Dit betekent dat vanaf 1 januari 2009 deze middelen alleen nog vergoed worden als onderhoudsbehandeling bij epilepsie of als behandeling bij epileptisch insult, als behandeling van angststoornissen, waarbij medicamenteuze therapie met ten minste twee antidepressiva conform geldende richtlijnen heeft gefaald, als behandeling bij multipele psychiatrische problematiek, waarbij behandeling met hoge doses benzodiazepinen noodzakelijk is of als palliatieve sedatie bij terminale zorg.

L

Met de ministeriële regeling van 17 juli 2008, Z/VU-2864917, houdende wijziging van de Regeling zorgverzekering in verband met aanpassing van de te verzekeren prestaties voor het jaar 2009 (Stcrt. 142) zijn de omschrijvingen van orthesen en gezichtshulpmiddelen vervangen door een omschrijving van de te verzekeren prestaties gebaseerd op het opheffen of verminderen van verloren gegane lichaamsfuncties of functiestoornissen. Verder is de faxapparatuur uit de te verzekeren prestatie geschrapt. Met deze wijziging is abusievelijk vergeten bijlage 3 op deze punten aan te passen. Dat is met deze regeling alsnog gebeurd.

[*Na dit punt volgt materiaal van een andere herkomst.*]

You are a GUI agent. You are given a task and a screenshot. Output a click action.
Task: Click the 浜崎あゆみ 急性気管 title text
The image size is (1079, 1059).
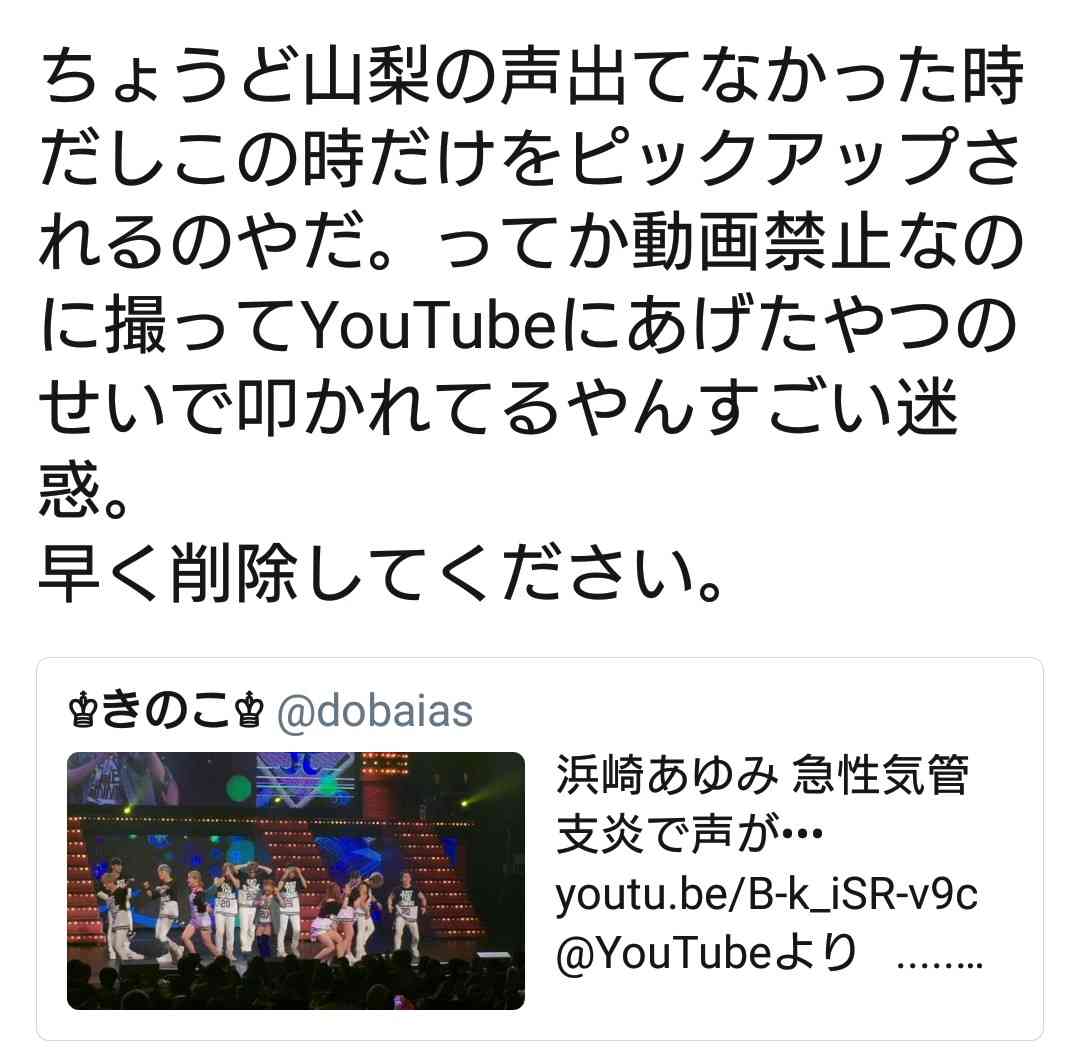[x=762, y=775]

De Minister van Volksgezondheid, Welzijn en Sport,

A. Klink.


XNoot
1

Kamerstukken II 2007/08, 31 200 XVI, nr. 157.

XNoot
2

Publicatienummer 248.

XNoot
3

Kamerstukken II 2006/07, 30 800, nr. 168.

XNoot
4

Publicatienummer 256.

XNoot
5

Kamerstukken II 2007/08, 31 200 XVI, nr. 157.

XNoot
6

Kamerstukken II 2006/07, 30 800, nr. 168.

XNoot
7

Kamerstukken II 2007/08, 31 200 XVI, nr. 157.